_THE TASK_. Print out the records that follow, exactly and completely.

DATA PROVIDED below:

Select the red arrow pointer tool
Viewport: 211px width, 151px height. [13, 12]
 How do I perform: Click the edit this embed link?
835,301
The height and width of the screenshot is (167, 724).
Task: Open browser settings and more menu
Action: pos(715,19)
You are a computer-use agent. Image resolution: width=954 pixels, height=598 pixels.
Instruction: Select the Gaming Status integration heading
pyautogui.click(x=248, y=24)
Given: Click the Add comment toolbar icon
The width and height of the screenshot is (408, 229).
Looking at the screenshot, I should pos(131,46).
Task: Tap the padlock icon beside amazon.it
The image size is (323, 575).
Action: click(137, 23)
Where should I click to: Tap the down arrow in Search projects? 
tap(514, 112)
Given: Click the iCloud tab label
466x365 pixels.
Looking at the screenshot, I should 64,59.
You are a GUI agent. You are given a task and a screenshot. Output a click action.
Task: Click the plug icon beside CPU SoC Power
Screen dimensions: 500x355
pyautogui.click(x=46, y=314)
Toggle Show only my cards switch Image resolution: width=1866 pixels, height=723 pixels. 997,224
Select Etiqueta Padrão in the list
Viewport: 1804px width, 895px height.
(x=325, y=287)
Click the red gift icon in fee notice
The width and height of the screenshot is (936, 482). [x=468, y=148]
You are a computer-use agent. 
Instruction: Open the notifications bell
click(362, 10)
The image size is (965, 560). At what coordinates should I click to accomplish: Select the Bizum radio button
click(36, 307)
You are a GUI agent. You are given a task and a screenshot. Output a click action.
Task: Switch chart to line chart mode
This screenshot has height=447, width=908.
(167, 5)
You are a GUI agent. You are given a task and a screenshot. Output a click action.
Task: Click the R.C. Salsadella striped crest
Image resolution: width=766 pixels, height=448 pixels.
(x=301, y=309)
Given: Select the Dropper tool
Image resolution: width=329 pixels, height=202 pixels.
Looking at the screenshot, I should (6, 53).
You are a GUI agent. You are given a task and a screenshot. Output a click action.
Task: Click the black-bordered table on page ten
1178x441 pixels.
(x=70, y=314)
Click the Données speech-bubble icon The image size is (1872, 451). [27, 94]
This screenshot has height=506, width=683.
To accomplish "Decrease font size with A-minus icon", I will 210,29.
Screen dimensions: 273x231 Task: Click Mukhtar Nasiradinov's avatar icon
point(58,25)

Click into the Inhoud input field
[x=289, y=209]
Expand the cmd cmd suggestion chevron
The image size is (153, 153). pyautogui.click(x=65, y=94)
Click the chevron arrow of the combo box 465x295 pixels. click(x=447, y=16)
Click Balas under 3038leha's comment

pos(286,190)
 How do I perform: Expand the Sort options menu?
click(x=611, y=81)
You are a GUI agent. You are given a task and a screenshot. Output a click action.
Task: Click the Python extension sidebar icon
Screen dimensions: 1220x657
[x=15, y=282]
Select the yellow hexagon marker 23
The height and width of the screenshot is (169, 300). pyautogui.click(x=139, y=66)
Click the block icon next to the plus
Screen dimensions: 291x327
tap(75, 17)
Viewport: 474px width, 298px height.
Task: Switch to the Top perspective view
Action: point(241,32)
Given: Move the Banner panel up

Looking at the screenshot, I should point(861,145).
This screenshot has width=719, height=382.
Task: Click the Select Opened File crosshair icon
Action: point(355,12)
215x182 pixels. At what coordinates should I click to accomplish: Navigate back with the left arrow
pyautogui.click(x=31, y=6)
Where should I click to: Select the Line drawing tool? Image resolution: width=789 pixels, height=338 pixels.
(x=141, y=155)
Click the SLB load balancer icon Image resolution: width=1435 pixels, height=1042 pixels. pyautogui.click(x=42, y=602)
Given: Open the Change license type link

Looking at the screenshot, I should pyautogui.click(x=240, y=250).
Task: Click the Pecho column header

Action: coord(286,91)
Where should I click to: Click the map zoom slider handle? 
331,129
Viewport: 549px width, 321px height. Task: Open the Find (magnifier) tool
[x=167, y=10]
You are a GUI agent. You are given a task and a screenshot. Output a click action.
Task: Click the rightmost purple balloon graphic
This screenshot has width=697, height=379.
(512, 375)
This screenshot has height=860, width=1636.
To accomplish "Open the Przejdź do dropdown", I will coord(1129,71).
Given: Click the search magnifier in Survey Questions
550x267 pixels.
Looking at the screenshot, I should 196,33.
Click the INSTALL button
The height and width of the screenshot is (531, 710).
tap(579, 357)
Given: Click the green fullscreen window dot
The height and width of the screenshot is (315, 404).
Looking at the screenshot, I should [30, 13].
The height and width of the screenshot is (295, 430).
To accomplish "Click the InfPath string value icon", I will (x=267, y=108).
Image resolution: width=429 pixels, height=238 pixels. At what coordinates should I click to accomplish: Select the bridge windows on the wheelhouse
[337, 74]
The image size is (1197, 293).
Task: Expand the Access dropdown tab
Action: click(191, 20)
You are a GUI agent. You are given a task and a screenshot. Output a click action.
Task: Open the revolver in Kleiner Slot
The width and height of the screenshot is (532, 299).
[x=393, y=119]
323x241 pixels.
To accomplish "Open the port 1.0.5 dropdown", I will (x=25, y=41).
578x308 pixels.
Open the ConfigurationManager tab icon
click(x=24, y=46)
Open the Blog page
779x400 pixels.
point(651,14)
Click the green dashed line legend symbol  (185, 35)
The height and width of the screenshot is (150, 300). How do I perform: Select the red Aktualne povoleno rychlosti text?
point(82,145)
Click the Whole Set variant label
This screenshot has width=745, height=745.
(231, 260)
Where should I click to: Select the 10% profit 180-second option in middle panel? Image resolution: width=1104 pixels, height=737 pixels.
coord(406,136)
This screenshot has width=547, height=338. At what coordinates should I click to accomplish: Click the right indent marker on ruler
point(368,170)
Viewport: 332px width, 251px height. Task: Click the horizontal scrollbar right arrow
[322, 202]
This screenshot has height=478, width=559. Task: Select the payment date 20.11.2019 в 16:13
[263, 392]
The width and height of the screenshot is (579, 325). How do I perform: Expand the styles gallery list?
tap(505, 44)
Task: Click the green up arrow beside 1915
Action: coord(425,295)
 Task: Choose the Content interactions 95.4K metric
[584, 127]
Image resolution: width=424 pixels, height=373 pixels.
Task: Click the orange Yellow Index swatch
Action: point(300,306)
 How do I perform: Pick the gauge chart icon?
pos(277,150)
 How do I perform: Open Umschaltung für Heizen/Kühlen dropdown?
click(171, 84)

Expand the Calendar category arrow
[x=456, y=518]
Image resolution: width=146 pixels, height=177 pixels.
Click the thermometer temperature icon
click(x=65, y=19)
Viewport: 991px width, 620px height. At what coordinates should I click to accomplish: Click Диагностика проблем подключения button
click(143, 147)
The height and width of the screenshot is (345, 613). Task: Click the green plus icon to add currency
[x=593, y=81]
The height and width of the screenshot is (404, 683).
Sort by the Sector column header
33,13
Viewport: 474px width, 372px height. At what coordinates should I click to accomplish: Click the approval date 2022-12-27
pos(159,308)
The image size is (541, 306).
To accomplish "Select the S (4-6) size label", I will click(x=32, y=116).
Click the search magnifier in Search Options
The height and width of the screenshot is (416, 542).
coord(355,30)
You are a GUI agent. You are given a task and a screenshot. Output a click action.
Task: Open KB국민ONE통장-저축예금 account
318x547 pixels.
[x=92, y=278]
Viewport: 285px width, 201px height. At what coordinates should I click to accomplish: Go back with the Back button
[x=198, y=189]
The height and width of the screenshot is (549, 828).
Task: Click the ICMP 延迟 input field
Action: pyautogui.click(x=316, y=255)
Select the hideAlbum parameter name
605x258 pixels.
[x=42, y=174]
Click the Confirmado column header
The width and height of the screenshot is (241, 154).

End of DATA PROVIDED.

_TASK ANSWER_.
Select the red arrow pointer tool
Viewport: 211px width, 151px height. [13, 12]
 How do I perform: Click the edit this embed link?
835,301
The height and width of the screenshot is (167, 724).
Task: Open browser settings and more menu
Action: pos(715,19)
You are a computer-use agent. Image resolution: width=954 pixels, height=598 pixels.
Instruction: Select the Gaming Status integration heading
pyautogui.click(x=248, y=24)
Given: Click the Add comment toolbar icon
The width and height of the screenshot is (408, 229).
Looking at the screenshot, I should pos(131,46).
Task: Tap the padlock icon beside amazon.it
The image size is (323, 575).
Action: click(137, 23)
Where should I click to: Tap the down arrow in Search projects? 
tap(514, 112)
Given: Click the iCloud tab label
466x365 pixels.
Looking at the screenshot, I should 64,59.
You are a GUI agent. You are given a task and a screenshot. Output a click action.
Task: Click the plug icon beside CPU SoC Power
Screen dimensions: 500x355
pyautogui.click(x=46, y=314)
Toggle Show only my cards switch Image resolution: width=1866 pixels, height=723 pixels. 997,224
Select Etiqueta Padrão in the list
Viewport: 1804px width, 895px height.
(x=325, y=287)
Click the red gift icon in fee notice
The width and height of the screenshot is (936, 482). [x=468, y=148]
You are a computer-use agent. 
Instruction: Open the notifications bell
click(362, 10)
The image size is (965, 560). At what coordinates should I click to accomplish: Select the Bizum radio button
click(36, 307)
You are a GUI agent. You are given a task and a screenshot. Output a click action.
Task: Switch chart to line chart mode
This screenshot has height=447, width=908.
(167, 5)
You are a GUI agent. You are given a task and a screenshot. Output a click action.
Task: Click the R.C. Salsadella striped crest
Image resolution: width=766 pixels, height=448 pixels.
(x=301, y=309)
Given: Select the Dropper tool
Image resolution: width=329 pixels, height=202 pixels.
Looking at the screenshot, I should (6, 53).
You are a GUI agent. You are given a task and a screenshot. Output a click action.
Task: Click the black-bordered table on page ten
1178x441 pixels.
(x=70, y=314)
Click the Données speech-bubble icon The image size is (1872, 451). [27, 94]
This screenshot has height=506, width=683.
To accomplish "Decrease font size with A-minus icon", I will 210,29.
Screen dimensions: 273x231 Task: Click Mukhtar Nasiradinov's avatar icon
point(58,25)

Click into the Inhoud input field
[x=289, y=209]
Expand the cmd cmd suggestion chevron
The image size is (153, 153). pyautogui.click(x=65, y=94)
Click the chevron arrow of the combo box 465x295 pixels. click(x=447, y=16)
Click Balas under 3038leha's comment

pos(286,190)
 How do I perform: Expand the Sort options menu?
click(x=611, y=81)
You are a GUI agent. You are given a task and a screenshot. Output a click action.
Task: Click the Python extension sidebar icon
Screen dimensions: 1220x657
[x=15, y=282]
Select the yellow hexagon marker 23
The height and width of the screenshot is (169, 300). pyautogui.click(x=139, y=66)
Click the block icon next to the plus
Screen dimensions: 291x327
tap(75, 17)
Viewport: 474px width, 298px height.
Task: Switch to the Top perspective view
Action: point(241,32)
Given: Move the Banner panel up

Looking at the screenshot, I should point(861,145).
This screenshot has width=719, height=382.
Task: Click the Select Opened File crosshair icon
Action: point(355,12)
215x182 pixels. At what coordinates should I click to accomplish: Navigate back with the left arrow
pyautogui.click(x=31, y=6)
Where should I click to: Select the Line drawing tool? Image resolution: width=789 pixels, height=338 pixels.
(x=141, y=155)
Click the SLB load balancer icon Image resolution: width=1435 pixels, height=1042 pixels. pyautogui.click(x=42, y=602)
Given: Open the Change license type link

Looking at the screenshot, I should pyautogui.click(x=240, y=250).
Task: Click the Pecho column header

Action: coord(286,91)
Where should I click to: Click the map zoom slider handle? 
331,129
Viewport: 549px width, 321px height. Task: Open the Find (magnifier) tool
[x=167, y=10]
You are a GUI agent. You are given a task and a screenshot. Output a click action.
Task: Click the rightmost purple balloon graphic
This screenshot has width=697, height=379.
(512, 375)
This screenshot has height=860, width=1636.
To accomplish "Open the Przejdź do dropdown", I will coord(1129,71).
Given: Click the search magnifier in Survey Questions
550x267 pixels.
Looking at the screenshot, I should 196,33.
Click the INSTALL button
The height and width of the screenshot is (531, 710).
tap(579, 357)
Given: Click the green fullscreen window dot
The height and width of the screenshot is (315, 404).
Looking at the screenshot, I should [30, 13].
The height and width of the screenshot is (295, 430).
To accomplish "Click the InfPath string value icon", I will (x=267, y=108).
Image resolution: width=429 pixels, height=238 pixels. At what coordinates should I click to accomplish: Select the bridge windows on the wheelhouse
[337, 74]
The image size is (1197, 293).
Task: Expand the Access dropdown tab
Action: click(191, 20)
You are a GUI agent. You are given a task and a screenshot. Output a click action.
Task: Open the revolver in Kleiner Slot
The width and height of the screenshot is (532, 299).
[x=393, y=119]
323x241 pixels.
To accomplish "Open the port 1.0.5 dropdown", I will (x=25, y=41).
578x308 pixels.
Open the ConfigurationManager tab icon
click(x=24, y=46)
Open the Blog page
779x400 pixels.
point(651,14)
Click the green dashed line legend symbol  (185, 35)
The height and width of the screenshot is (150, 300). How do I perform: Select the red Aktualne povoleno rychlosti text?
point(82,145)
Click the Whole Set variant label
This screenshot has width=745, height=745.
(231, 260)
Where should I click to: Select the 10% profit 180-second option in middle panel? Image resolution: width=1104 pixels, height=737 pixels.
coord(406,136)
This screenshot has width=547, height=338. At what coordinates should I click to accomplish: Click the right indent marker on ruler
point(368,170)
Viewport: 332px width, 251px height. Task: Click the horizontal scrollbar right arrow
[322, 202]
This screenshot has height=478, width=559. Task: Select the payment date 20.11.2019 в 16:13
[263, 392]
The width and height of the screenshot is (579, 325). How do I perform: Expand the styles gallery list?
tap(505, 44)
Task: Click the green up arrow beside 1915
Action: coord(425,295)
 Task: Choose the Content interactions 95.4K metric
[584, 127]
Image resolution: width=424 pixels, height=373 pixels.
Task: Click the orange Yellow Index swatch
Action: point(300,306)
 How do I perform: Pick the gauge chart icon?
pos(277,150)
 How do I perform: Open Umschaltung für Heizen/Kühlen dropdown?
click(171, 84)

Expand the Calendar category arrow
[x=456, y=518]
Image resolution: width=146 pixels, height=177 pixels.
Click the thermometer temperature icon
click(x=65, y=19)
Viewport: 991px width, 620px height. At what coordinates should I click to accomplish: Click Диагностика проблем подключения button
click(143, 147)
The height and width of the screenshot is (345, 613). Task: Click the green plus icon to add currency
[x=593, y=81]
The height and width of the screenshot is (404, 683).
Sort by the Sector column header
33,13
Viewport: 474px width, 372px height. At what coordinates should I click to accomplish: Click the approval date 2022-12-27
pos(159,308)
The image size is (541, 306).
To accomplish "Select the S (4-6) size label", I will click(x=32, y=116).
Click the search magnifier in Search Options
The height and width of the screenshot is (416, 542).
coord(355,30)
You are a GUI agent. You are given a task and a screenshot. Output a click action.
Task: Open KB국민ONE통장-저축예금 account
318x547 pixels.
[x=92, y=278]
Viewport: 285px width, 201px height. At what coordinates should I click to accomplish: Go back with the Back button
[x=198, y=189]
The height and width of the screenshot is (549, 828).
Task: Click the ICMP 延迟 input field
Action: pyautogui.click(x=316, y=255)
Select the hideAlbum parameter name
605x258 pixels.
[x=42, y=174]
Click the Confirmado column header
The width and height of the screenshot is (241, 154).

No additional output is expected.